Instructions:
A. Reproduce the passage on the EU Securitisation Regulation from "From 1 January" to "and investor disclosures.".
B. Answer these questions from the text on the EU Securitisation Regulation, one per line:
(i) From what date will the Regulation replace the sector-specific approach?
(ii) What term is used for transactions in which at least one of the underlying exposures is a securitisation position?
(iii) What percentage of the net economic interest does the minimum risk retention level require holding?

From 1 January 2019, the EU Securitisation Regulation will replace the current sector-specific approach to regulating securitisations with a set of rules that will apply to all European securitisations whether public or private and regardless of the 'investor type' (the Regulation).

The Regulation also creates a framework for simple, transparent and standardised (STS) securitisations and includes rules covering such matters as due diligence, risk retention and investor disclosures.

Scope of the Regulation

The Regulation will apply to all securitisations issued on or after 1 January 2019 and to legacy securitisations where the STS designation is sought.

The term 'securitisation' is largely unchanged and is intended to capture any transaction where the credit risk associated with an exposure or pool of exposures is tranched. Payments under the transaction are dependent upon the performance of the exposure or pool of exposures, and the subordination of tranches determines the
distribution of losses.

The Regulation clarifies that specialised lending exposures established in accordance with article 147(8) of the EU Credit Requirements Regulation (575/2013/EU) are not within scope of the Regulation. Resecuritisation transactions, which are transactions where at least one of the underlying exposures is a securitisation position, are banned under the Regulation (subject to certain exceptions).

Securitisations are considered as "generally not appropriate" for retail investors and certain criteria must be satisfied (as set out in the Regulation) in order for a seller to sell securitisations to retail investors.

Risk retention requirements

The current minimum risk retention level (MRRL) requirement to hold 5 per cent of the net economic interest in the securitisation is unchanged. The MRRL must be held for the life of the securitisation transaction.

The form in which the MRRL must be held (i.e., the vertical slice, revolving assets slice, random selection slice, first loss tranche slice or first loss exposure slice) is unchanged by the Regulation.

Dataset rows:
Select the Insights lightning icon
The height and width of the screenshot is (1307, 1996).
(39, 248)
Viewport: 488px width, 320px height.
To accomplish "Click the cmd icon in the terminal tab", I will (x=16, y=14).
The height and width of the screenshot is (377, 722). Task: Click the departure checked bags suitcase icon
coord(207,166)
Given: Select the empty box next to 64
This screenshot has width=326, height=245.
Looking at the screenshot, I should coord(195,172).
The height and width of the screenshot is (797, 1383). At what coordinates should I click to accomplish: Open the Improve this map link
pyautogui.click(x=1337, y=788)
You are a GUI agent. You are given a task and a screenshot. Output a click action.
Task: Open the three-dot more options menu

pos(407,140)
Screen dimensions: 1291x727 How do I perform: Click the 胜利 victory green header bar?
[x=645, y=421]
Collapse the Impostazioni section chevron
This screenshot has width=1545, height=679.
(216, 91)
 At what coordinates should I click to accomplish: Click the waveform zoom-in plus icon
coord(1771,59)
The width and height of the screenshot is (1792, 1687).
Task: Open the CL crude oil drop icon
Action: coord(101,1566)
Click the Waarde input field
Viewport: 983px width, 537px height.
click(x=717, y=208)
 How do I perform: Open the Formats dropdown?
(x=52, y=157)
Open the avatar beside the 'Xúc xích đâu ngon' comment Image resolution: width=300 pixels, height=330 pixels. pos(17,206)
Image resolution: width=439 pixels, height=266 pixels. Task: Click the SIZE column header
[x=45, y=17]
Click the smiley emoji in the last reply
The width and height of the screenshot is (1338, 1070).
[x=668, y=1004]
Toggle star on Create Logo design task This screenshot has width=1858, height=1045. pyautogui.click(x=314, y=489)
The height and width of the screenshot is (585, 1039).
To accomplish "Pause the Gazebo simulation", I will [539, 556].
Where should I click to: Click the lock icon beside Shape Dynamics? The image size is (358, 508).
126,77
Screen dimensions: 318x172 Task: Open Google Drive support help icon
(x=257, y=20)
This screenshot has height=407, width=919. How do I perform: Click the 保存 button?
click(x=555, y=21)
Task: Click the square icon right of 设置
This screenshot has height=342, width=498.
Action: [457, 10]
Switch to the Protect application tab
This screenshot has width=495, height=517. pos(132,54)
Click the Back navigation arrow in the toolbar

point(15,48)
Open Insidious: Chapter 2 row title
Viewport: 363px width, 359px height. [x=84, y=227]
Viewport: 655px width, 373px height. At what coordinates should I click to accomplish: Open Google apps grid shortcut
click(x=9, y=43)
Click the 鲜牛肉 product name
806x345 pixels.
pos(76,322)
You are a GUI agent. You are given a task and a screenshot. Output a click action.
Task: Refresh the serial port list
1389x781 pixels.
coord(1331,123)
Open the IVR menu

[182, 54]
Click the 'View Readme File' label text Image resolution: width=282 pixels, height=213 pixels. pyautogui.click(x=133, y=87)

Per-task outputs:
A.
From 1 January 2019, the EU Securitisation Regulation will replace the current sector-specific approach to regulating securitisations with a set of rules that will apply to all European securitisations whether public or private and regardless of the 'investor type' (the Regulation).

The Regulation also creates a framework for simple, transparent and standardised (STS) securitisations and includes rules covering such matters as due diligence, risk retention and investor disclosures.

B.
(i) 1 January 2019
(ii) Resecuritisation transactions
(iii) 5 per cent